Internal cross-border investigation of cyber attack
The Serbian company collects blood samples, from customers who are willing to deposit a blood sample to a blood-sample bank in the United States. The Serbian and US company have a mutually concluded agreement of their business cooperation, which established governence of the US law and juridiction of the court in San Francisco. The US company has EU staff and representatives from the United Kingdom and the Netherlands. The internal general counsel of the US company comes from the UK and the main business representatives come from the Netherlands. The Serbian company, according to its ordinary course of business, collected local fees from customers and, according to three invoices of the US company, paid and transferred money. After a few months the US company declared the default of the Serbian company, because they did not receive the money. The internal investigations started in both companies separately as a first agreed step. A US company discovered that they recognised some strange email communications, but they did not react because they did not deeply analyse strange emails and correspondence. The Serbian company discovered fake emails with fake invoices, and they realised their own mistakes in the payment process, because on all three invoices there were different accounts and banks from the regular payment process before the event. As a second step, a joint cross-border internal investigation was agreed and performed. Both companies engaged outsourced independent IT experts from different expert companies, with the task of clarifying where and on which side was the primary attack and intrusion into the system and if the system was still compromised, not just because of the financial issue and loss, but also because of the data protection issue of very sensitive customer information – blood samples and test results of the blood samples.

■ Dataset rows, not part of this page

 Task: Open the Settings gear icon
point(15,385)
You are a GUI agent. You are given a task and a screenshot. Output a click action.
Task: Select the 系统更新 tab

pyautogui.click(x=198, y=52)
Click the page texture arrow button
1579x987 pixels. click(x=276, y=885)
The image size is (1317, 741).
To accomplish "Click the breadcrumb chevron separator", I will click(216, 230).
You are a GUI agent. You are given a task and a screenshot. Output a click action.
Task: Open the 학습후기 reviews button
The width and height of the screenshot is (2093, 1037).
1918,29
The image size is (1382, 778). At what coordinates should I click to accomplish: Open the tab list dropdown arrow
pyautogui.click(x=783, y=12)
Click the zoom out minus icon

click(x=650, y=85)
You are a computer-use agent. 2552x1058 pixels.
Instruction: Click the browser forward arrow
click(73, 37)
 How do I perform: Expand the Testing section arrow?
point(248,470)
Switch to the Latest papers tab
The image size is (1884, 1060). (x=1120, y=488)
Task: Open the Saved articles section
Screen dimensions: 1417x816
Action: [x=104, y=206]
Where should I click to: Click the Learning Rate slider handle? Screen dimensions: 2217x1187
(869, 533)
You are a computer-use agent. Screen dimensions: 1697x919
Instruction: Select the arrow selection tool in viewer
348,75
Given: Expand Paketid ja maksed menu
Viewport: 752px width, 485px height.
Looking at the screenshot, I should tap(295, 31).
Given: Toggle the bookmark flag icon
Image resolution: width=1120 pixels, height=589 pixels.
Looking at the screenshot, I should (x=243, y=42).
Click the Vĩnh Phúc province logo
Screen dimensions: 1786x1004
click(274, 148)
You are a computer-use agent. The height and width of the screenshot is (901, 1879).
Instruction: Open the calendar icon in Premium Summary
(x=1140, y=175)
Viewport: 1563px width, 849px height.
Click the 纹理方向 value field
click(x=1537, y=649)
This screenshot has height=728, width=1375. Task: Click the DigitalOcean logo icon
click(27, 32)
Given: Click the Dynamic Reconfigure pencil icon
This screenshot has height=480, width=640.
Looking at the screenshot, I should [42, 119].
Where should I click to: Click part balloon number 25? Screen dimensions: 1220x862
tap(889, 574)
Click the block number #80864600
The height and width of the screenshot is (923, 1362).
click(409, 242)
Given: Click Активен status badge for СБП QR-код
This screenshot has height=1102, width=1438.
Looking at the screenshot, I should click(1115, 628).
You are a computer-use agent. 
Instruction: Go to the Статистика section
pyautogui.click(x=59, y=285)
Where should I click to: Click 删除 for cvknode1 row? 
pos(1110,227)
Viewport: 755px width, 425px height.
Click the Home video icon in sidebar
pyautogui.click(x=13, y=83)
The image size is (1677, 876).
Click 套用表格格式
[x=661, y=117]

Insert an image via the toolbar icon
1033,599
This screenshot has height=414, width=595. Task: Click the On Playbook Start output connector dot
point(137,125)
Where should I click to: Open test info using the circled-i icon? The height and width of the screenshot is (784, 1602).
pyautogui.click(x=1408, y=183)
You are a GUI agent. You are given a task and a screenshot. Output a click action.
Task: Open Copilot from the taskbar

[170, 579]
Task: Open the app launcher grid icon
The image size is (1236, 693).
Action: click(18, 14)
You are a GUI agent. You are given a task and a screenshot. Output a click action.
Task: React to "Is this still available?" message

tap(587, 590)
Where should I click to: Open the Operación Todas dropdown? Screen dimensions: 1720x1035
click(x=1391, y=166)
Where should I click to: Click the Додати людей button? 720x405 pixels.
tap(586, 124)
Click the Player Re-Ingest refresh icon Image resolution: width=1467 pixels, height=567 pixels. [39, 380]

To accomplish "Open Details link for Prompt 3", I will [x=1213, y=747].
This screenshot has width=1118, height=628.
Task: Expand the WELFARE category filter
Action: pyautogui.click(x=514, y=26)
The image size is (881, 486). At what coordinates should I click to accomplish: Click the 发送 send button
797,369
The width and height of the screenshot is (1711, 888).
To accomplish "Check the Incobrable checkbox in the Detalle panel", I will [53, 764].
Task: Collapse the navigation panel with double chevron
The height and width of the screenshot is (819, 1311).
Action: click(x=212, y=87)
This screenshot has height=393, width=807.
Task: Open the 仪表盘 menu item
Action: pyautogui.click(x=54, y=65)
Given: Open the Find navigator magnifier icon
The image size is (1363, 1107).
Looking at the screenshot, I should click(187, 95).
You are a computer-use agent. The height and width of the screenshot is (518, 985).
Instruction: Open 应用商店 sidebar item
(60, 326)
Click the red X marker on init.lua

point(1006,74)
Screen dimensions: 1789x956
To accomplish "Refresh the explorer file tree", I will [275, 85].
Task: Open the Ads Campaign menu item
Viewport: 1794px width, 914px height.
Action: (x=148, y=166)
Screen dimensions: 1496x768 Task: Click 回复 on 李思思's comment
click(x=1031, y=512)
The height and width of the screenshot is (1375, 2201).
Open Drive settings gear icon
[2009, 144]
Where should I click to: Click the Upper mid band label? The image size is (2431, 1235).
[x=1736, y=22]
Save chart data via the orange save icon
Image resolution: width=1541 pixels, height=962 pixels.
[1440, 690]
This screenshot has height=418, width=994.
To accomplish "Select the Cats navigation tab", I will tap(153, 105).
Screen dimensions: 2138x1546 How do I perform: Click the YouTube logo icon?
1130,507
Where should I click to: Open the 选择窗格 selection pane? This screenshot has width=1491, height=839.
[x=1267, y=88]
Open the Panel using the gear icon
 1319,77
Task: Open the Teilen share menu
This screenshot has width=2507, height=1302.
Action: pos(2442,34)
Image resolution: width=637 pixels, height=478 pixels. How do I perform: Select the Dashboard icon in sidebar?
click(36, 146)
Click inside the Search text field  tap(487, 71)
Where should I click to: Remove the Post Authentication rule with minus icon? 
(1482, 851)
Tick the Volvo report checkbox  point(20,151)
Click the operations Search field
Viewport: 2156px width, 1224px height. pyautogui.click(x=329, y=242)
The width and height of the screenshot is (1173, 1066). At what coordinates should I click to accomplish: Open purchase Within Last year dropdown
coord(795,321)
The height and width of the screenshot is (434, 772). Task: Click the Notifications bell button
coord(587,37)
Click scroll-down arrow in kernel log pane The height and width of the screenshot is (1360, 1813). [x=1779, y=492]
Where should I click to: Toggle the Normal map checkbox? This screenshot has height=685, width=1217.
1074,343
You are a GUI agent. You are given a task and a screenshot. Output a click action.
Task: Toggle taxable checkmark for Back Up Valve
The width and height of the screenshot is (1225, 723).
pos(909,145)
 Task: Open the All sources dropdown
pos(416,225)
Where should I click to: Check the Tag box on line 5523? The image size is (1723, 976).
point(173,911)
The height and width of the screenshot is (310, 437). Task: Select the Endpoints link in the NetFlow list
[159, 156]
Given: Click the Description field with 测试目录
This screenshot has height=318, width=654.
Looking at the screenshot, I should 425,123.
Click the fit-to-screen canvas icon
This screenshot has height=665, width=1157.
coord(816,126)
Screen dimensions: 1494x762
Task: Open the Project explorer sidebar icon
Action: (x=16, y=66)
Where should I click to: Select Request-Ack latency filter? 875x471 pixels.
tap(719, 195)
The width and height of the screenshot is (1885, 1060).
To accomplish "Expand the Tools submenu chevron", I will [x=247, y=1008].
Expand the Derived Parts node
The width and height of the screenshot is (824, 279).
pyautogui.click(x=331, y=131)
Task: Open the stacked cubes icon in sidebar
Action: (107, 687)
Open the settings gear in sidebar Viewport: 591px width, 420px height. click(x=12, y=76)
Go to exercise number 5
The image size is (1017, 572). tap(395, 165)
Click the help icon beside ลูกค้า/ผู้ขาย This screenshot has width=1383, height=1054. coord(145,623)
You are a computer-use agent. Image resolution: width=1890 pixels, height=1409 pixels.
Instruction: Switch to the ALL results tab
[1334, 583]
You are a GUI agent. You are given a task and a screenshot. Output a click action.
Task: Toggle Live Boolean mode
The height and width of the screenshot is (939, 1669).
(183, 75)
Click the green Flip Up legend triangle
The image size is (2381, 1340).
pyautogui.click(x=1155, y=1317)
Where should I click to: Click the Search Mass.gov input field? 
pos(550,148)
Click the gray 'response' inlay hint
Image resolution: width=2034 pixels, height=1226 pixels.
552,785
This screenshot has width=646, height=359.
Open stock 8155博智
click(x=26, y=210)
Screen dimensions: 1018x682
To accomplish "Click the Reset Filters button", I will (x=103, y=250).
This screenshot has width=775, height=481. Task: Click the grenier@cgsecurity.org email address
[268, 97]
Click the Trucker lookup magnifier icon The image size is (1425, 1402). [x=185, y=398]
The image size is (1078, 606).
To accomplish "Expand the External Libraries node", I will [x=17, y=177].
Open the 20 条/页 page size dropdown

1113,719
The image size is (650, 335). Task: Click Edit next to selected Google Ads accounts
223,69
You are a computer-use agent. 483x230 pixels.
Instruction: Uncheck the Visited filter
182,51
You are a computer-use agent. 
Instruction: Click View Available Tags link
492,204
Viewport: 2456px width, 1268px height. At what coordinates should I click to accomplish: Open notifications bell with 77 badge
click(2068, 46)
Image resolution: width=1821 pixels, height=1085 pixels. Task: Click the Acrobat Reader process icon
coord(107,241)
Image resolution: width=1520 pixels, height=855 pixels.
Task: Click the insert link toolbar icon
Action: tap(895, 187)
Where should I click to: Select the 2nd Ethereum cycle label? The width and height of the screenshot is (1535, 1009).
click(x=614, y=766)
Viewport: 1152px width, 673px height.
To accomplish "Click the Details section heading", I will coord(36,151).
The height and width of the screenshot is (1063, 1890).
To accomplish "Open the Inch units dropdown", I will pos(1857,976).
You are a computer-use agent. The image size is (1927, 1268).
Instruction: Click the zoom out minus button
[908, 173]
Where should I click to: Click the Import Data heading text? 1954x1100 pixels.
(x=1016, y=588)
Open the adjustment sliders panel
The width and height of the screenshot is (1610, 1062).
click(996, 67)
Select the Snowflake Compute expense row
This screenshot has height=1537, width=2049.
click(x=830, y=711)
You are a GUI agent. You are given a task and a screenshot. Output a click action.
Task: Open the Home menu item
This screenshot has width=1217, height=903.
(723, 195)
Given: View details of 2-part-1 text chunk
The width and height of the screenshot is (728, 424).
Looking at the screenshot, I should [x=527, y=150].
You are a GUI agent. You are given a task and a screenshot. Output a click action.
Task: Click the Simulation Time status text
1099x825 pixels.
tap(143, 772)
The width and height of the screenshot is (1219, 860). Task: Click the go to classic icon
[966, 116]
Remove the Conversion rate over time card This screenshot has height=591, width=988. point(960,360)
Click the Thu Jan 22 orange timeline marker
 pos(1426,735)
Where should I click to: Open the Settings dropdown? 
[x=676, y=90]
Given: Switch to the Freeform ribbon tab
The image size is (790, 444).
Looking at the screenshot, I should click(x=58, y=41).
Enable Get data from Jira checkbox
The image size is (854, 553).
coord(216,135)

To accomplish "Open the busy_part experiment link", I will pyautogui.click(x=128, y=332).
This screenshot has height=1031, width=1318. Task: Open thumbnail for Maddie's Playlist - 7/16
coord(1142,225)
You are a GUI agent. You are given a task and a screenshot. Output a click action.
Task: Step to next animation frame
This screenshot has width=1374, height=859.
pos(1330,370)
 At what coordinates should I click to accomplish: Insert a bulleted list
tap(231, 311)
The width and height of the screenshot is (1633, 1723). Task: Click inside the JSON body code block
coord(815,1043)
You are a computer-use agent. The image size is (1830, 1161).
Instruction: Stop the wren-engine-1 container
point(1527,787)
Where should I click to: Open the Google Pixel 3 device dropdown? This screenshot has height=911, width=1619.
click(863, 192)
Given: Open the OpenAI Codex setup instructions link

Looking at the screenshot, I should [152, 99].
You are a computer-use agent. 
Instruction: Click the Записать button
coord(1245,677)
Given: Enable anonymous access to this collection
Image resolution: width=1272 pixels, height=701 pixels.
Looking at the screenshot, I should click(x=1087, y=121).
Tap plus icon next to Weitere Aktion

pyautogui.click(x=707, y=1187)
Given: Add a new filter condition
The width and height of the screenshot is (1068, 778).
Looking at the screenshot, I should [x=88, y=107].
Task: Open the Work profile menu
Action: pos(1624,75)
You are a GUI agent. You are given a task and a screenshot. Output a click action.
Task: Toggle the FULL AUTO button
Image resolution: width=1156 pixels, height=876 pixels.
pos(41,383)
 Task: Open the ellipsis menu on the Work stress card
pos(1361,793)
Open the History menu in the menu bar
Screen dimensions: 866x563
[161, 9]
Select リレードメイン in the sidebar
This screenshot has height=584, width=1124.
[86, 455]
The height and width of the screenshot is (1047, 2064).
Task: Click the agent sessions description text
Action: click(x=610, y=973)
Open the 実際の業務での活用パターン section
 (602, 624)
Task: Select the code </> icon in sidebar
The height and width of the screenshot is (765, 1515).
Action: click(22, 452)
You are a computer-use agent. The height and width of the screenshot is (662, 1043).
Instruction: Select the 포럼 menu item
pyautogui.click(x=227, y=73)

The joint experts committee created an IT fact-finding report and concluded that the first intrusion was on the side of the US company and because of no timely reaction and lack of control, this attack was not discovered. Later, the criminals communicated with the Serbian company, using emails of US companies and sent fake invoices to the Serbian company. Because of the lack of financial control, the Serbian companies paid fake invoices to the criminals. The joint experts committee excluded compromising the system in the part of the personal data sensitivities.
The conclusion was that it was a cyber attack scheme known as ’midmen fraud’, where cyber criminals were actually operating in the middle of two companies.
This kind of investigation should concern not only general criminal rules, but also IT expertise with cross-border elements, US and EU Single Resolution Board regulations, data protection and sensitivities and high potential reputational damage and credibility risks for both companies.
This case has resulted in criminal proceedings against cyber criminals from Romania, living in the UK and damage claims against several banks because of lack of anti money laundering control of the accounts of cyber criminals. The case came before the Serbian Cyber Prosecutor Office, with international legal assistance procedure in the UK, and cooperation with the Federal Bureau of Investigation.